Ça n’aura échappé à personne, le Guadeloupéen, le rappeur, l’homme engagé, le saccadeur de mots, le pilonneur de consonnes, Kery James fait parler de lui en 2016 avec son nouvel album Mouhammad Alix, dont l’arrivée dans les bacs à disques est prévue pour le 30 septembre. Comm’ béton, clips egotripés, imagerie aussi marquée que le verbe, Kery James n’a pas un cheveu de travers sur le crâne pour son retour sur le devant de la scène. En témoigne « Musique Nègre », dernier classique en date et passé au peigne fin.

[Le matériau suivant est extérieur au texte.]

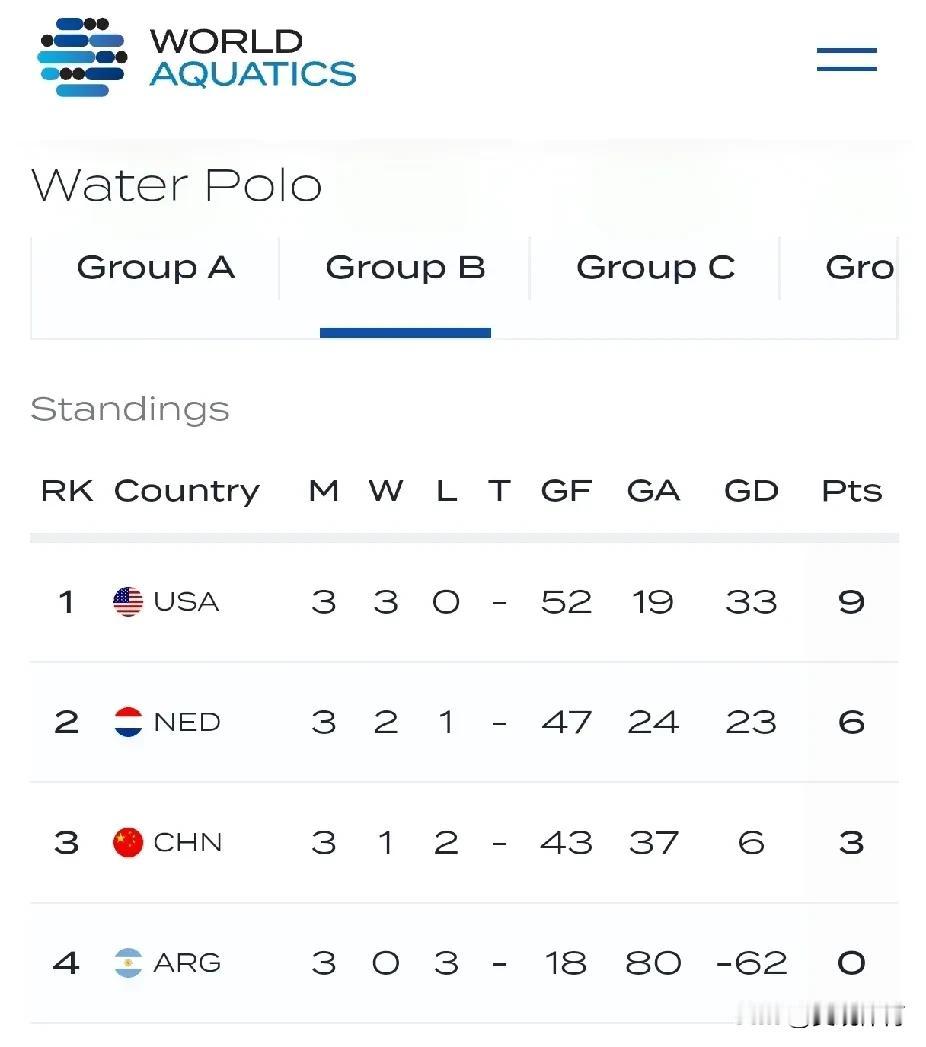926x1047 pixels.
Task: Click the Water Polo heading
Action: (177, 185)
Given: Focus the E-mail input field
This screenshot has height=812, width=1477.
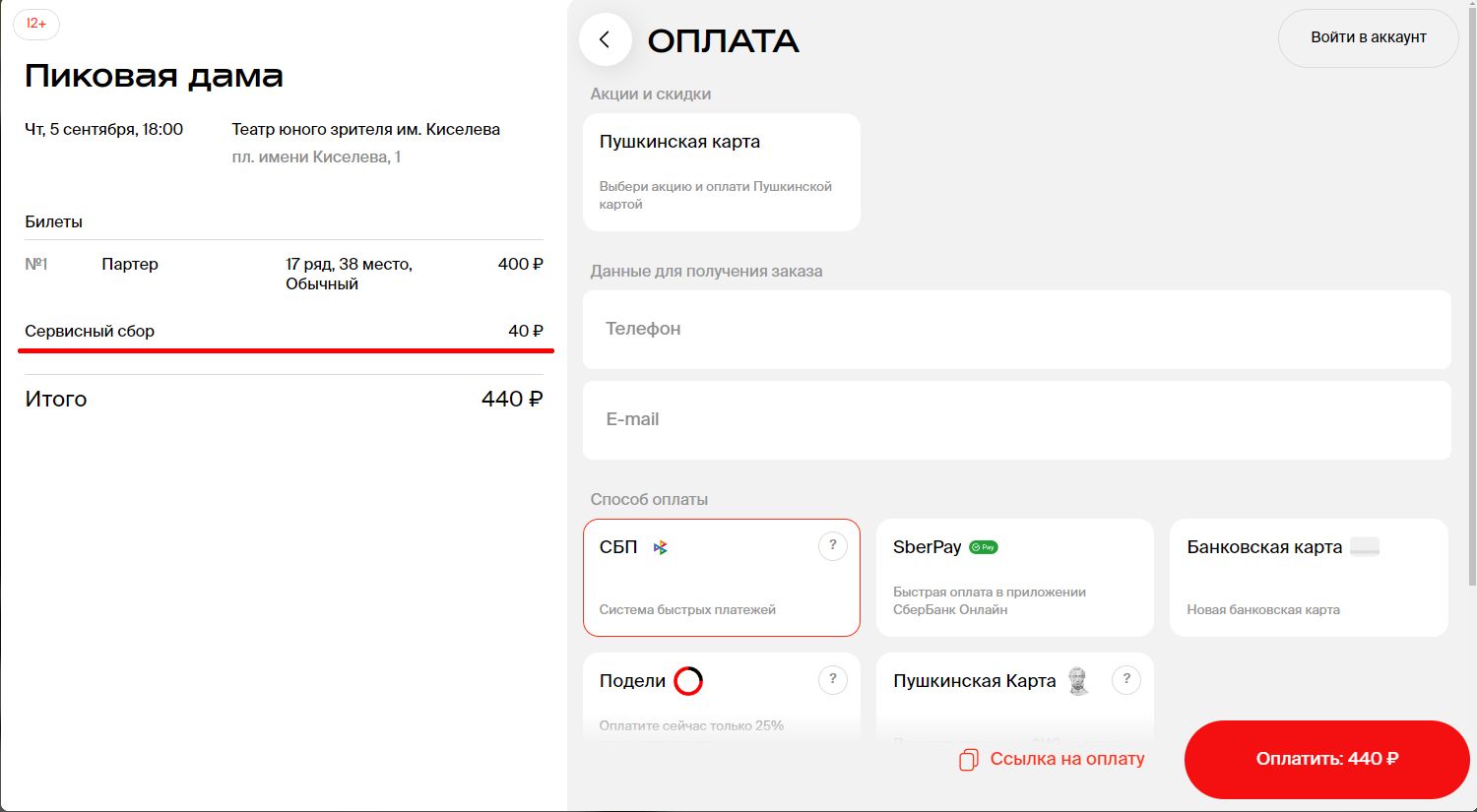Looking at the screenshot, I should (x=1016, y=420).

Ambiance en noir et blanc, atmosphère sombre, radicalité et popularité, oui, Kery James est de retour. Quinze ans de carrière dans les pattes, des saillies rendues publiques, un consensus parfois mou, une justesse parfois dure, Kery parle au petit, au banlieusard, au stigmatisé sans faire de détours, n’en déplaise à l’intelligentsia qui le trouve soit trop scolaire soit trop vénère. Faudrait savoir. Rebelotte avec « Musique Nègre ».
En filigrane dans le titre de son nouveau morceau (qui fait suite à « Racailles » sortie le 14 juillet dernier), « Musique Nègre » fait écho à une déclaration du patron de Radio Courtoisie Henry de Lesquen, candidat autoproclamé à la présidence en 2017. Son parti ? PNL, pour Parti National-Libéral. Non, mais vraiment. Son programme ? Abroger la législation antiraciste, détruire la Tour Eiffel, expulser 2 millions d’immigrés, etc. Même Zemmour est un parasite pour lui.

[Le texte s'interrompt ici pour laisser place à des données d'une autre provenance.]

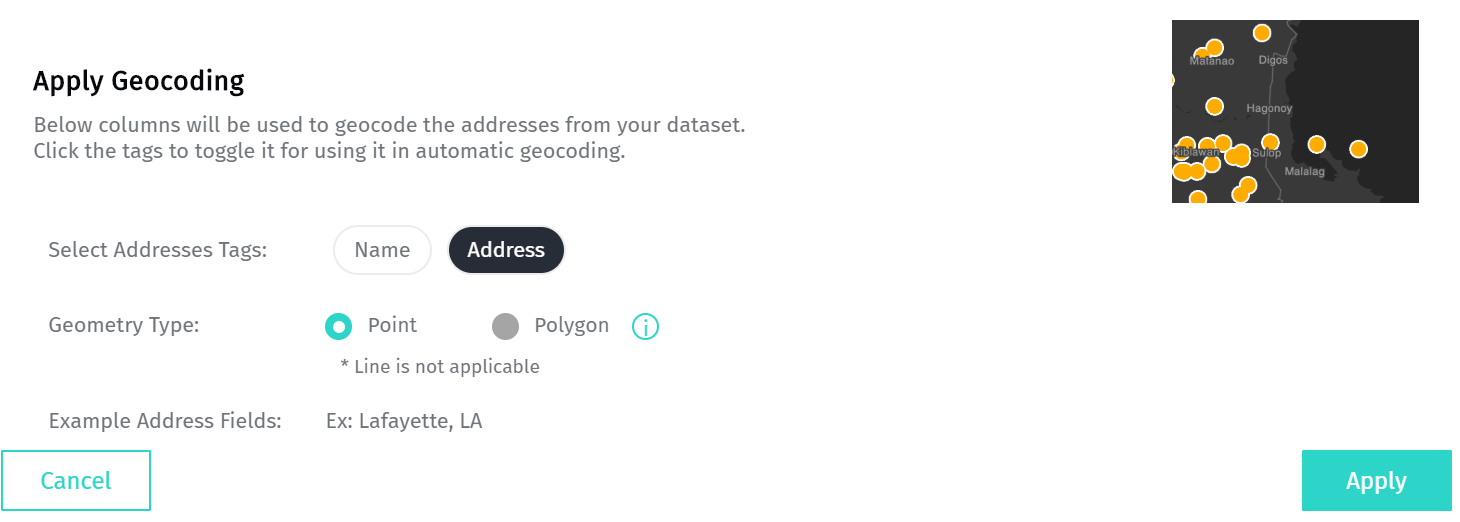Select the easternmost orange map marker
This screenshot has width=1460, height=522.
(1358, 149)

La hyène à particule a proposé de bannir la « musique nègre » des médias. Forcément, le soufflet est total, le duel inévitable. Kery tique.
Pour donner sa vision de la musique nègre, l’ancien membre d’Ideal J ne lésine pas sur le casting de collaborations résistance : Youssoupha et Lino, qui ne sont pas à leur premier coup d’essai dans la tribune anti-raciste, fut-elle toujours juste ou riche d’idées. Le trio n’a pas non plus lésiné niveau figurants : Hayce Lemsi, Rockin’ Squat (Assassin), Sadek, la MZ, Vald, James Izmad, les 2 Bal 2 Neg, Expression Direkt, Bigflo et Oli ou encore Orelsan ont répondu à l’appel dans le clip de Leila Sy pour SutherKane Films. De quoi parler aux jeunes et aux moins jeunes.

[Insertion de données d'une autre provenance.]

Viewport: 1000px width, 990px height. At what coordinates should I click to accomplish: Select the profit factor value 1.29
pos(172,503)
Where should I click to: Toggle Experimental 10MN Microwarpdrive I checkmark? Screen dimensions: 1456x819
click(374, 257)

Sur les costumes, on retrouve les tenues des blancs colonialistes et des noirs colonisés, des t-shirts à l’effigie du morceau, des meubles dont on dit qu’ils sont « d’époque coloniale », d’accessoires de domination divers. On notera aussi la mise en scène du célèbre podium des Jeux Olympiques de 1968 de Berlin avec Kery à la place de Tommie Smith et Youssoupha et Orelsan à ses côtés (photo en une).
Dans le texte, mélange de premier degré brut, de jeux de mots finement trouvés et de références connues de l’histoire des discriminations des noirs, ça fuse sévère. De « Michel Audiard écrivait ‘les cons, ça ose tout et c’est même à ça qu’on les reconnaît » à « Depuis le bruit et l’odeur, je sens que je dérange la France », Kery ratisse large. Des piques plus ou moins fortes sont également adressées à la LICRA et au CRAN : « Qui va défendre tous nos écrits ? / C’est ni le CRAN, ni même la LICRA » mais aussi aux éditions Fernand Nathan souvent accusées de maintenir les idées coloniales dans les manuels scolaires dans « Je rallume le feu de la révolte / Je brûle les bouquins de Fernand Nathan. » Michel Leeb, qui s’est fait connaître avec ses sketchs d’imitation caricaturale de noirs dans « L’Africain » ou « L’Epicerie Africaine », s’en prend une petite bien placée une nuit où « dans mon cauchemar, j’avais giflé Michel Leeb », tout comme Guerlain et Sarkozy.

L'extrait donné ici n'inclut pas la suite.